(Beginning of EXTRACTED DATA)
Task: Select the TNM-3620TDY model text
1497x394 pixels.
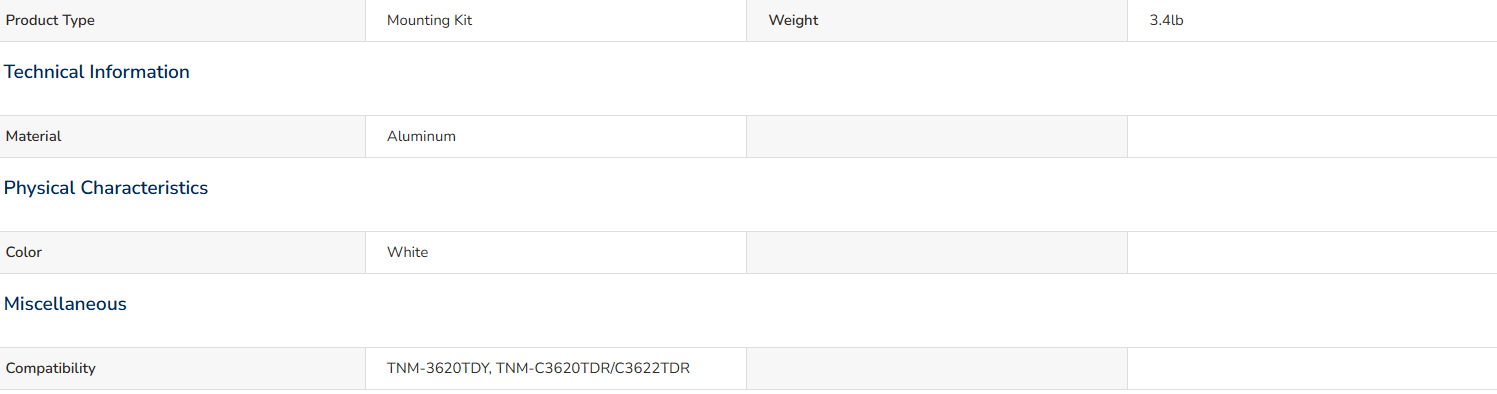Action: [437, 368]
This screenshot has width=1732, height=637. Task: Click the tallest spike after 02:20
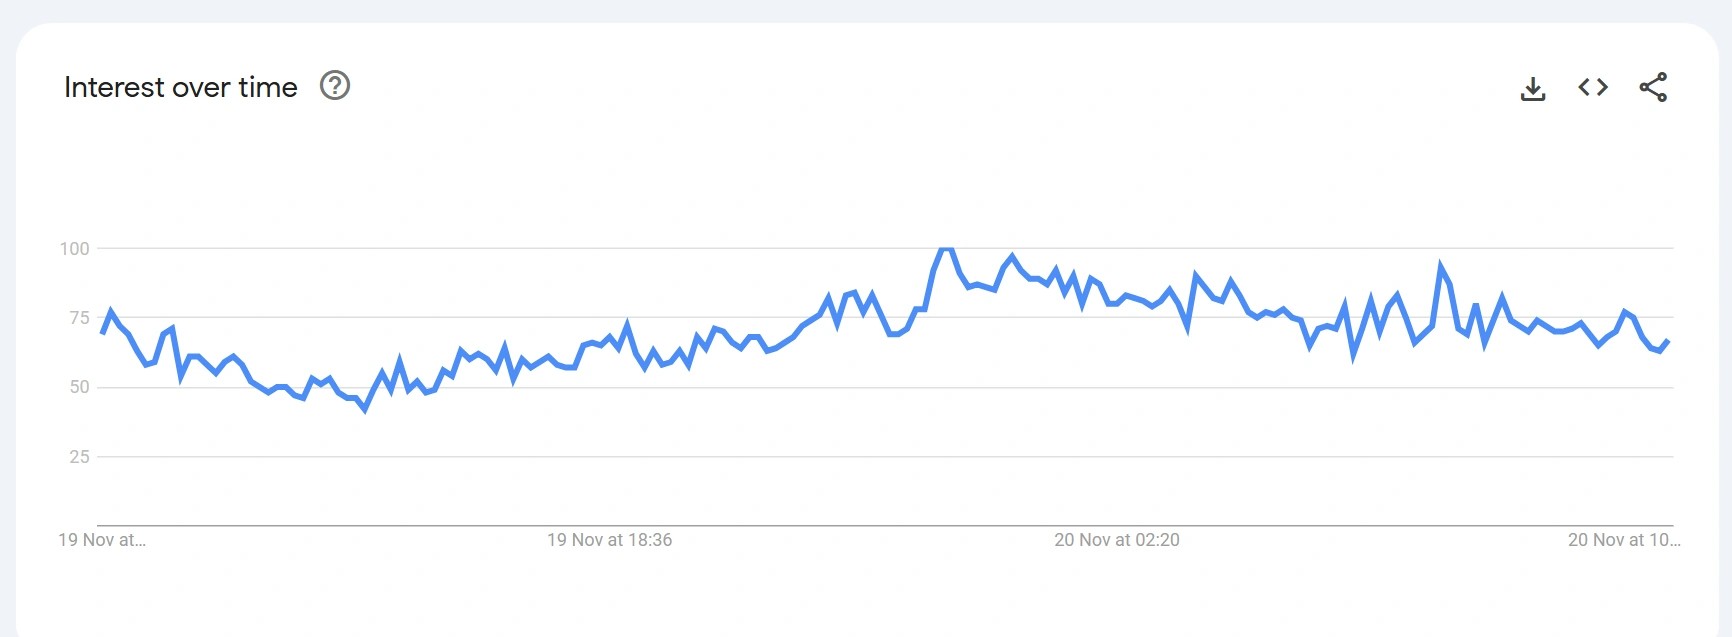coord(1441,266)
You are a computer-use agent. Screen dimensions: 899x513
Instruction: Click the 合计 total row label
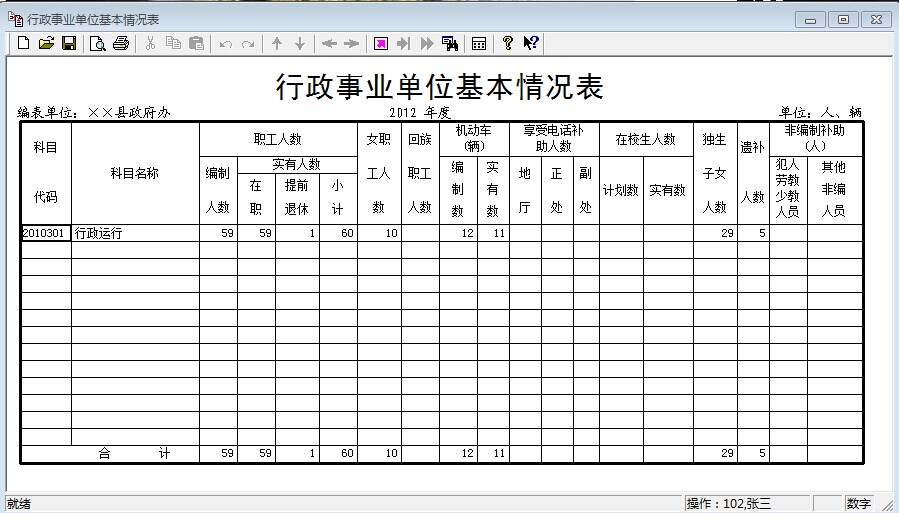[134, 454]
(End of EXTRACTED DATA)
(Beginning of EXTRACTED DATA)
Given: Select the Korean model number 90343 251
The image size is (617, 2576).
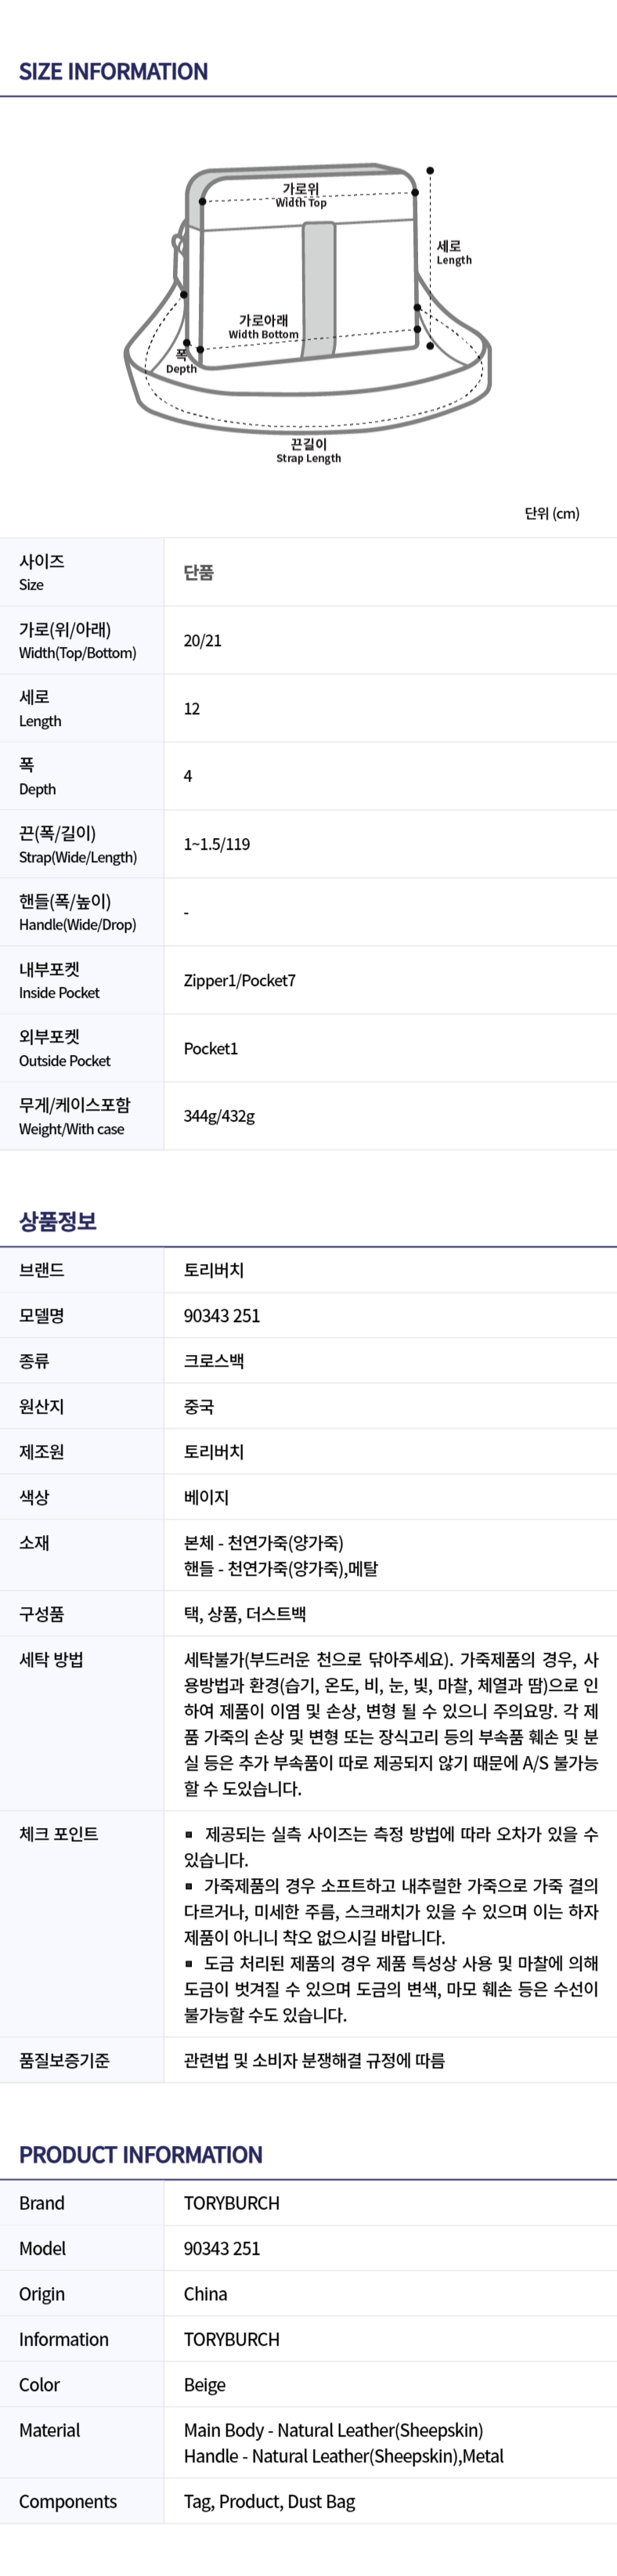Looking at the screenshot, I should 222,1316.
(End of EXTRACTED DATA)
◆ **TASK TO COMPLETE**
Search the data for "Select". Copy every line that has it.

◆ **EXERCISE RESPONSE**
Task: Select the TNM-3620TDY model text
Given: Select the Korean model number 90343 251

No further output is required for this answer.